***** Information provided

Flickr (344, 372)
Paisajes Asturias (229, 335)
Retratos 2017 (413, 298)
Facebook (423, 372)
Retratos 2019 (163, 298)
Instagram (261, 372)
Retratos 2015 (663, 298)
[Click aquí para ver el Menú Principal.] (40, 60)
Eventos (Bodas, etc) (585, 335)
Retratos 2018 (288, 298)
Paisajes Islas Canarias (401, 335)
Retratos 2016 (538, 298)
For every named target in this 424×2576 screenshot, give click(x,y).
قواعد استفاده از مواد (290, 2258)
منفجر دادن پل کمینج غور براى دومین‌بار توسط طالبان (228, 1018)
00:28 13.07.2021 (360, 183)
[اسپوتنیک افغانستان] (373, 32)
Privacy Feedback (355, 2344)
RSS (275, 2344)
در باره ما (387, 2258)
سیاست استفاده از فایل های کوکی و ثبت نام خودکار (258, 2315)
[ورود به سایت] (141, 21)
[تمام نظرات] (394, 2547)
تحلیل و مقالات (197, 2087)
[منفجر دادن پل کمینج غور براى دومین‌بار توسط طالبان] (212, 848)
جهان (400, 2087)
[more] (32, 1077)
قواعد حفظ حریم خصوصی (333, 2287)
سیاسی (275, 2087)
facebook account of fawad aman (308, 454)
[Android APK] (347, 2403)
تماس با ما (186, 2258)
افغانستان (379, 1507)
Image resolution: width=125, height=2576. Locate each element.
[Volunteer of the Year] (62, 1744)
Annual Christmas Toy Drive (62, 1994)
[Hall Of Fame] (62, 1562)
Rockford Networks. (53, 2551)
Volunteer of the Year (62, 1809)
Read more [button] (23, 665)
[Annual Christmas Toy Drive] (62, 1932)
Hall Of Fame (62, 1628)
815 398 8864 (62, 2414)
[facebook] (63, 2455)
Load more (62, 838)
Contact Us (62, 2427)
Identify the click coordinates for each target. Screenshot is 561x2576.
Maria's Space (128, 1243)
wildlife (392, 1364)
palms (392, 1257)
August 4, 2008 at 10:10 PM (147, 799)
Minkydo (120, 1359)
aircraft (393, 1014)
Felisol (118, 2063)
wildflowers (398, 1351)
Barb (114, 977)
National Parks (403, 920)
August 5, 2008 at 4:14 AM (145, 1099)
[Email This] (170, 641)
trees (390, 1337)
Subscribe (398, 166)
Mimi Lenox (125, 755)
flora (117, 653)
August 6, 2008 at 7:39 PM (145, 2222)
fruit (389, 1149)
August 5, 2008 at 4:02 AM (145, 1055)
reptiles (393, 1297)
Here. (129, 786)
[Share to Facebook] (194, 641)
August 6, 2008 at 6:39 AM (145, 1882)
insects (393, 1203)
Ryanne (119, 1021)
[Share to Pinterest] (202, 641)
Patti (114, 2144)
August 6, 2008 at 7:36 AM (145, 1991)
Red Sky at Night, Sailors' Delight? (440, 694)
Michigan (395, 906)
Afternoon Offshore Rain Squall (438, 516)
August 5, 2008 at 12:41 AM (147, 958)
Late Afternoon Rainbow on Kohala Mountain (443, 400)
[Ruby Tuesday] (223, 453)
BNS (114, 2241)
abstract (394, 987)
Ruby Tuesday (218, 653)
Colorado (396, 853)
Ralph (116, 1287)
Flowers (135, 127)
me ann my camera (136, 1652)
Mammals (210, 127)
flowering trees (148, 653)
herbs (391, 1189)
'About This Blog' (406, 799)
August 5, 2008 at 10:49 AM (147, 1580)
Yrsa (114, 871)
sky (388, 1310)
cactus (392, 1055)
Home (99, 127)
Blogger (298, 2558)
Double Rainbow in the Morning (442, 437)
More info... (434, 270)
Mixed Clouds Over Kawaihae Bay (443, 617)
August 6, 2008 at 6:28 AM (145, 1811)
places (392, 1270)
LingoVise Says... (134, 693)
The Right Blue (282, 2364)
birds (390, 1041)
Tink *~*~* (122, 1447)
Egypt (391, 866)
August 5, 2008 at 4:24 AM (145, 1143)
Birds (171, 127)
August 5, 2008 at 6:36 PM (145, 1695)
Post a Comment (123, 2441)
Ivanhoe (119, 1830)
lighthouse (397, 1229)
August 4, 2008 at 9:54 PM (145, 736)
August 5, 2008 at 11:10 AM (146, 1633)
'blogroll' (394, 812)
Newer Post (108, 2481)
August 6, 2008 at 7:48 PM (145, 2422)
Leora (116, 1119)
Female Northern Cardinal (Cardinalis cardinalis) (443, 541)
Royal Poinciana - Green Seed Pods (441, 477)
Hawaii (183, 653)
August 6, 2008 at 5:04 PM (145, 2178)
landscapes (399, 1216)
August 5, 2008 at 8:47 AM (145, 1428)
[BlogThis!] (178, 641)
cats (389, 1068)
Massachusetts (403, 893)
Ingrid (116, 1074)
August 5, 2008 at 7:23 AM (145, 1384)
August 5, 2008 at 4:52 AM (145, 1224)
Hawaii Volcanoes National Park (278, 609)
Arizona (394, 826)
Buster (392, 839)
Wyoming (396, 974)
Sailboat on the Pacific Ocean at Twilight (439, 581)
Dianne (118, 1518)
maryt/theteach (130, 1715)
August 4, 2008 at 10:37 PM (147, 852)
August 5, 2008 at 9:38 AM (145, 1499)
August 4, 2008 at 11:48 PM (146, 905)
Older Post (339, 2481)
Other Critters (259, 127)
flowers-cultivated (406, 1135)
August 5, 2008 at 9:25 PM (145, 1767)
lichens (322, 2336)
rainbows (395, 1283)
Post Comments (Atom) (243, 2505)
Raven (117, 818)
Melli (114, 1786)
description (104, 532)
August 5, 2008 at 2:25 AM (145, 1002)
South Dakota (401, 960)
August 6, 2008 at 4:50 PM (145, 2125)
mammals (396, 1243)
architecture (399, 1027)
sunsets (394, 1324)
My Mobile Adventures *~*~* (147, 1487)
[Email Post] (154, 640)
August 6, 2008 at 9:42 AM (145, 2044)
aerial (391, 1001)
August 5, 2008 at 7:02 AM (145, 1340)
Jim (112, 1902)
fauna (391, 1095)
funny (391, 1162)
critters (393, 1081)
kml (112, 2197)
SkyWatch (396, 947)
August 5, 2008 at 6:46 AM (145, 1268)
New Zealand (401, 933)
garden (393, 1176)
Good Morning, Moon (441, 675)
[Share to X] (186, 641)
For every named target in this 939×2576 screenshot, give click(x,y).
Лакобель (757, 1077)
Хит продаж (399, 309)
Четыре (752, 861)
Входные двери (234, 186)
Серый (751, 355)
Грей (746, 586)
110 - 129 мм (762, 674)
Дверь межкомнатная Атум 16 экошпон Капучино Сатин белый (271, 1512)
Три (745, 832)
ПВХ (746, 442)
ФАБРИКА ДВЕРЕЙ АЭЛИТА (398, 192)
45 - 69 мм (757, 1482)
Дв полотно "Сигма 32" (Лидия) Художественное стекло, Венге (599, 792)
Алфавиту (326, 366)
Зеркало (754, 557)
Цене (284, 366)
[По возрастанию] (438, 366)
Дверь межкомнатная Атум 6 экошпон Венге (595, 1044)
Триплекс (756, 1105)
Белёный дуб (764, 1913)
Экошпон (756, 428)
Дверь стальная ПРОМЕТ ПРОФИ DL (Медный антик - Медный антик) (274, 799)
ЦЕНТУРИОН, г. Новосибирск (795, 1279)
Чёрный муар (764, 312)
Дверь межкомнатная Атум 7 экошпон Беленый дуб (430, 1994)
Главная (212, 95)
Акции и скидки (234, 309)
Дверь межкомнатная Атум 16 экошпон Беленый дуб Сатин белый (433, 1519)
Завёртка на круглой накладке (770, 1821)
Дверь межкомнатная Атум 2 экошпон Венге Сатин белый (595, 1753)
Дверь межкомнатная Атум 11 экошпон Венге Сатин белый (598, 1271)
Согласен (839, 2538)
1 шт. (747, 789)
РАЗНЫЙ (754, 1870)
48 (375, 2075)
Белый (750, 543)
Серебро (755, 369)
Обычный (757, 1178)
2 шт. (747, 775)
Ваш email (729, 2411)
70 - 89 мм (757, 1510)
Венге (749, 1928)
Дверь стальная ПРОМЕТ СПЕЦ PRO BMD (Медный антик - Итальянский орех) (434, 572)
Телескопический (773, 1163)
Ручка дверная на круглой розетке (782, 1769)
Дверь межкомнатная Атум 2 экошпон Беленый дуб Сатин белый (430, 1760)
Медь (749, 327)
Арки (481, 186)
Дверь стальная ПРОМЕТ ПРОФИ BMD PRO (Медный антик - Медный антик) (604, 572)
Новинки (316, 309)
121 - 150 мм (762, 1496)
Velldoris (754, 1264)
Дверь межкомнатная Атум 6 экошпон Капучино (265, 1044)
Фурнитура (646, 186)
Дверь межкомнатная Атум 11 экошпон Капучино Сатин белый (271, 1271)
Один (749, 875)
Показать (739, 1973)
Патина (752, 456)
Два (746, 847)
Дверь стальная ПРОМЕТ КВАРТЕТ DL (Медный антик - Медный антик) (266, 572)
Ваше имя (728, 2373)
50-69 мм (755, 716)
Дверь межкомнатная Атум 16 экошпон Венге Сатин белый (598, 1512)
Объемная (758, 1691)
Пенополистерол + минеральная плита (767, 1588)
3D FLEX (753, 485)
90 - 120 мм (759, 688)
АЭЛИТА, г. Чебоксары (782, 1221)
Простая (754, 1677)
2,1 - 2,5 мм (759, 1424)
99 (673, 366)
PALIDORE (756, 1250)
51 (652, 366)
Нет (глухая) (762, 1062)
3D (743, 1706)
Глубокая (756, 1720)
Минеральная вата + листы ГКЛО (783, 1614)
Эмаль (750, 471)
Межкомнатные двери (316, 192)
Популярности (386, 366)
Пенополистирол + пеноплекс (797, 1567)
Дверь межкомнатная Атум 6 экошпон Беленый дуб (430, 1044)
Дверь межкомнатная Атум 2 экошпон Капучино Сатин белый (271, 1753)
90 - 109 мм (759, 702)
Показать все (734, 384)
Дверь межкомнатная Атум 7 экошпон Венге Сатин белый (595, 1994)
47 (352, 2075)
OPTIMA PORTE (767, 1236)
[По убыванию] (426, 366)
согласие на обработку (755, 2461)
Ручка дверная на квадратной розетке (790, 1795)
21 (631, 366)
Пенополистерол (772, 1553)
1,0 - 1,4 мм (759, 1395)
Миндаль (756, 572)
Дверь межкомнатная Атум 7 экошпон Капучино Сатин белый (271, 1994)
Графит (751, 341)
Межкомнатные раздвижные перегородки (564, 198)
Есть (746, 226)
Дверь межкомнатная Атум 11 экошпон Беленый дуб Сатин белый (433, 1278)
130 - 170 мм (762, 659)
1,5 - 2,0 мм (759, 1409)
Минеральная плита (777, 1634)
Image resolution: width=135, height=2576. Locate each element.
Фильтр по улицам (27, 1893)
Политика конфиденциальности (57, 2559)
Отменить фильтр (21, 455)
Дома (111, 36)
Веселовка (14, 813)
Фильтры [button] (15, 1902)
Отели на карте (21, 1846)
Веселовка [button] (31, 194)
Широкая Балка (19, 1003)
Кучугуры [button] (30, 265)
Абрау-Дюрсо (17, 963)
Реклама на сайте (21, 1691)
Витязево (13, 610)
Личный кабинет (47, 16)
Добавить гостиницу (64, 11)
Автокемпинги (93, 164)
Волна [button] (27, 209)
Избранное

**********

## Brief
Taking the entries from their first line through the line with "Paisajes Islas Canarias (401, 335)", inclusive, restate each line word for word and give nothing else.

## Solution to this exercise
Flickr (344, 372)
Paisajes Asturias (229, 335)
Retratos 2017 (413, 298)
Facebook (423, 372)
Retratos 2019 (163, 298)
Instagram (261, 372)
Retratos 2015 (663, 298)
[Click aquí para ver el Menú Principal.] (40, 60)
Eventos (Bodas, etc) (585, 335)
Retratos 2018 (288, 298)
Paisajes Islas Canarias (401, 335)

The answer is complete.